— START OF PASSAGE PROVIDED —
John Russell Whitman (June 8, 1944 – July 2, 2015) was an American businessman and investment banker who served as first gentleman of New Jersey from 1994 to 2001, as the husband of Governor Christine Todd Whitman. Whitman worked in the fields of banking and financial services.

Early life and education
Whitman was born in Albany, New York in 1944. His grandfather, Charles S. Whitman, was the 41st Governor of New York (serving from 1915 to 1919), and his father, Charles Seymour Whitman Jr., was a New York civil court judge. He had a brother (Charles S. Whitman, III) and a sister (Janet Whitman).

Whitman earned a bachelor's degree from Yale University, graduating in 1966. He then served as a first lieutenant in the US Army during the Vietnam War. He received an MBA from Harvard Business School in 1971.

Career
Whitman began his banking career with Citicorp in 1972, eventually rising to Vice President in charge of the Corporate Finance Department of Citicorp International Bank Ltd. in London.

Whitman served as Chairman and CEO of Prudential-Bache Interfunding from 1987 to 1990. He also was the managing partner of Sycamore Ventures, an international venture capital fund incorporated in the Cayman Islands.
— END OF PASSAGE PROVIDED —
WRITTEN PROBLEM:
Retype, word for word, the stretch from "Whitman served as" through "the Cayman Islands." in the biography of John Russell Whitman.
— START OF COLLECTED MATERIAL —
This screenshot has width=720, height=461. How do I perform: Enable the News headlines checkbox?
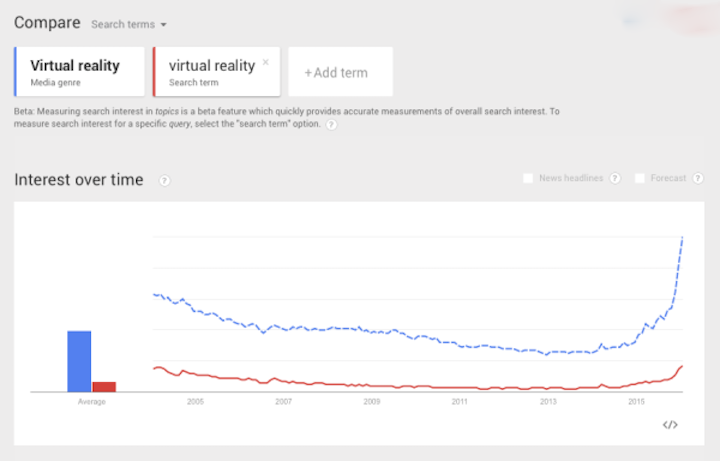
— END OF COLLECTED MATERIAL —
RESPONSE TO THIS EXERCISE:
Whitman served as Chairman and CEO of Prudential-Bache Interfunding from 1987 to 1990. He also was the managing partner of Sycamore Ventures, an international venture capital fund incorporated in the Cayman Islands.